Web Magazine for Information Professionals

Research data management:  A case study

Gary Brewerton explains how Loughborough University have tackled the requirements from funding bodies for research data to be made available by partnering with not one, but two cloud service providers.

In April 2014 Loughborough University launched an innovative cloud-based platform [1] to deliver long-term archiving and discovery for its research data. The platform was based upon the Arkivum/100 [2] digital archiving service from Arkivum and the figshare for institutions solution from Figshare [3]. This article discusses the background and implementation of this new platform at the University.

Background

Like many other Universities, Loughborough faced a number of challenges in meeting the expectations of its research funders, in particular:

In addition to these challenges, the University also wanted to further promote its world-leading research and believed that one method of doing so, was by exposing the underlying data that supported the research to its peers, future collaborators and the public at large.

In autumn 2012 the University formed a Steering Committee to engage with both local stakeholders and funders to identify the issues around research data management (RDM) and recommend to the University, at large, a solution. The committee was formed of active researchers drawn from varying disciplines and at different points in their academic career, it was chaired by the University’s Research Office and included representatives of IT Services and the University Library.

One of the first actions of the steering committee was to undertake a survey of Loughborough’s research groups to determine their existing data management practices and storage requirements. The storage requirements were of particular note to the committee as unlike traditional research outputs, such as articles and reports which are mostly text, the underlying data could take a variety of formats and therefore varying dramatically in size. It was also recognised that not all the data collected by the researchers would need to be preserved, particularly where this data was derivable or not relevant to the findings of the research. Both of these factors made it exceptionally difficult to predict the storage required with any degree of certainty.
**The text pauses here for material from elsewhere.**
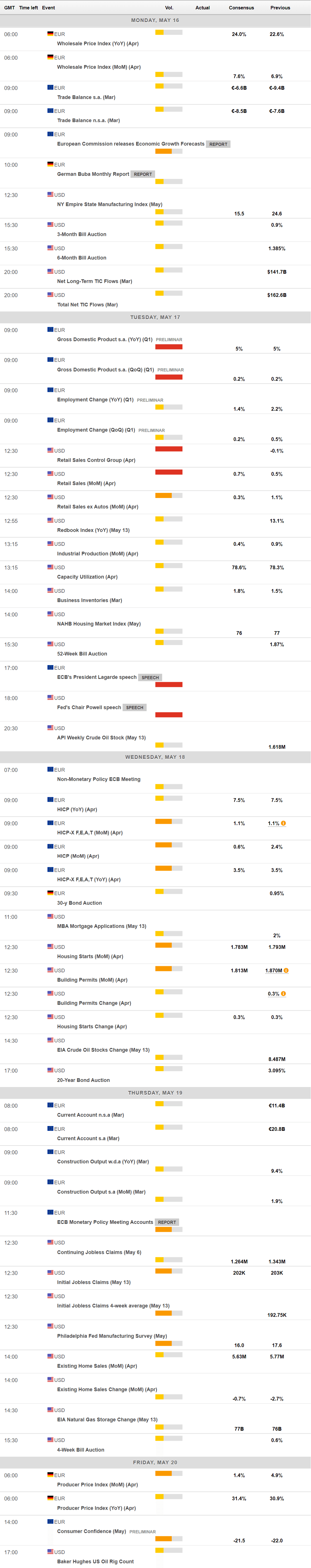Click REPORT badge next to German Buba Monthly Report

(x=143, y=174)
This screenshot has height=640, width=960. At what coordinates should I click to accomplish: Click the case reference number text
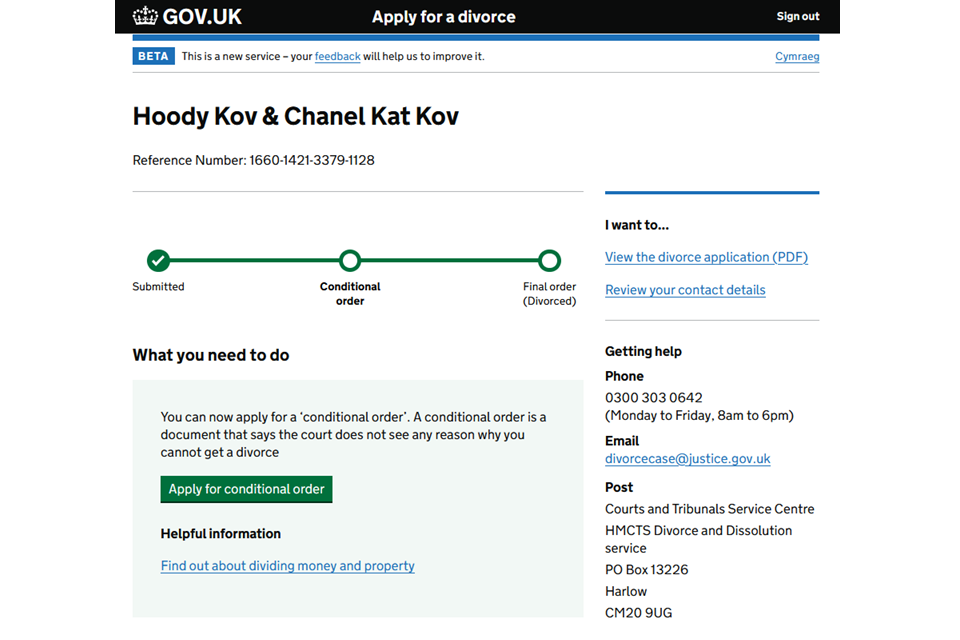tap(253, 160)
The committee also undertook a survey [4] of other Universities’ preparations for managing their research data. From the survey responses it was clear that many other institutions were either at the same stage as Loughborough, or were awaiting a commitment for additional resources (e.g. project managers, data storage) before being able to progress their plans.

Institutions with a research data service (6 have one, 25 under development, 7 do not)

Figure 1. Chart showing status of RDM
service at other institutions

The steering committee were also active in advocating changes in the research environment to local academics and researchers (including PhD students). In this activity the committee were greatly assisted by the Digital Curation Centre (DCC) [5] who provided materials and speakers for local events aimed at researchers and support staff. In-house training was subsequently developed and delivered by the Library based upon these initial sessions.

With a better understanding of the business needs of the University and through engagement with local researchers, the committee developed a draft RDM policy [6] with assistance from the DCC. Key to this policy was the need for researchers to produce RDM plans in support of the expectations of their funders. The policy also reiterated the general requirements of research funders and encouraged the deposit of data that had value to the wider research community or was potentially of historical interest, even if not mandated by the funder.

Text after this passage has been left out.